28. All the decisions on which Mr. Bhabra relied regarding service of notice under the Income-tax Act are decisions regarding proceedings under Section 34 of the Act. And the principles discussed in these decisions cannot be applied to a proceeding under Section 33B of the Act. In my opinion, so long as an assessee is informed of the grounds on which a revision of the assessment is sought to be made and an opportunity of being heard is given to him, the question of service of a notice is entirely immaterial. It is open to the Income-tax Department to inform an assessee even by word of mouth, of the intention to reopen and revise an assessment order under Section 33-B of the Act provided the grounds are communicated to the assessee and he is given an opportunity of being heard. To hold that in a proceeding under Section 33B a notice in writing must be served as provided in Section 63 (1) of the Act, would be reading into section 33B something which is not there at all. The stringent requirement of the service of a notice under Section 34 of the Act cannot be applied to a proceeding under Section 33B of the Act.

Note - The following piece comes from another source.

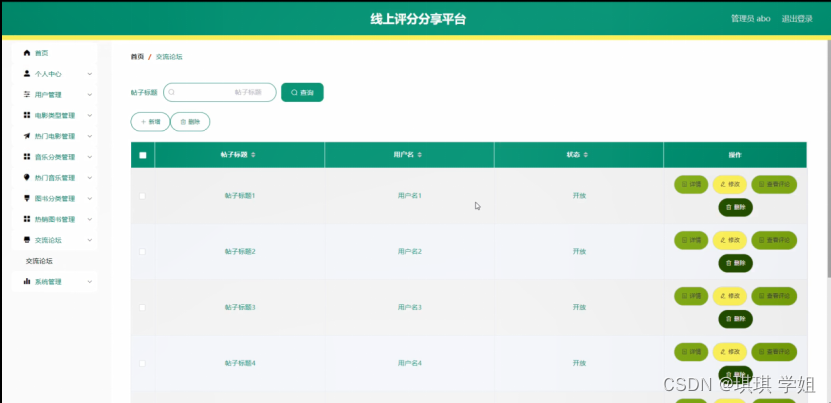831x403 pixels.
Task: Click the home icon beside 首页 in sidebar
Action: (x=27, y=52)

29. The next contention of the learned counsel for the appellant was that the Income-tax Act 1922 was a comprehensive code which provided an alternative remedy to the respondent. Such remedy was available to the respondent, and would have been more appropriate, because questions of fact regarding the service of the notice were involved, and such question could have been gone into in appropriate proceeding under the Act, which should have been pursued. It was argued that Subsection (3) of Section 33B of the Act provided for an appeal to the Tribunal, if the assessee objected to an order passed by the Commissioner under Section 33B(1). No reasons had been furnished by the respondent as to why this alternative remedy had not been pursued. Mr. Mitter argued that such an alternative remedy being available to the appellant, the discretionary relief in the special jurisdiction of the Court under Article 226 of the Constitution should not be granted to the respondent. In support of this contention Mr. Mitter relied upon the decision of the Supreme Court in Shivram Poddar v. Income-tax Officer : [1964]51ITR823(SC) in which the question of alternative remedy provided by the Income-tax Act was discussed as follows:

'it is however necessary once more to observe, as we did in C. A. Abraham's case : [1961]41ITR425(SC) that the Income-tax Act provides a complete machinery for assessment of tax and for relief in respect of improper or erroneous orders made by the revenue authorities. It is for the Revenue authorities to ascertain the facts applicable to particular situation and to grant appropriate relief in the matter of assessment of tax. Resort to High Court in exercise of its extraordinary jurisdiction conferred or recognised by the Constitution in matters relating to assessment, levy and collection of Income-tax may be permitted only when questions of infringement of fundamental rights arise or where on undisputed facts the Taxing Authorities are shown to have assumed jurisdiction which they did not possess. In attempting to by-pass the provisions of the Income-tax Act by inviting the High Court to decide questions which are primarily within the jurisdiction of the revenue authorities, the party approaching Court has often to ask the Court to make assumptions of facts which remain to be investigated by the revenue authorities.'

Mr. Mitter also relied Upon the decision of the Supreme Court in : [1961]41ITR425(SC) in which similar observations were made regarding the exercise by the High Court of the jurisdiction under Article 226 of the Constitution, in cases, where there were adequate remedies open to a petitioner by appeal to a Tribunal. Reliance was next placed upon another decision of the Supreme Court in the Union of India v. T.R. Varma : (1958)IILLJ259SC in which it was held as follows:

'It is well settled that when an alternative and equally efficacious remedy is open to a litigant, he should be required to pursue that remedy and not invoke the special jurisdiction of High Court to issue a prerogative writ. It is true that the existence of another remedy does not affect the jurisdiction of the Court to issue a writ, but as observed by this Court in Rashid Ahmed v. Municipal Board, Kairana : [1950]1SCR566 . The existence of an adequate legal remedy is a thing to be taken into consideration in the matter of granting writs. Vide also K.S. Rashid and Son v. The Income-tax Investigation Commission : [1954]25ITR167(SC) . And where such remedy exists, it will be a sound exercise of discretion to refuse to interfere in a petition under Article 226 unless there are good grounds therefor.'

30. Relying upon these decisions Mr. Mitter argued that the respondent was not entitled to any relief in the writ petition as she had an adequate alternative remedy under the statute. This alternative remedy, it was argued would have been more appropriate, having regard to the nature of the grievance made by the respondent in her petition.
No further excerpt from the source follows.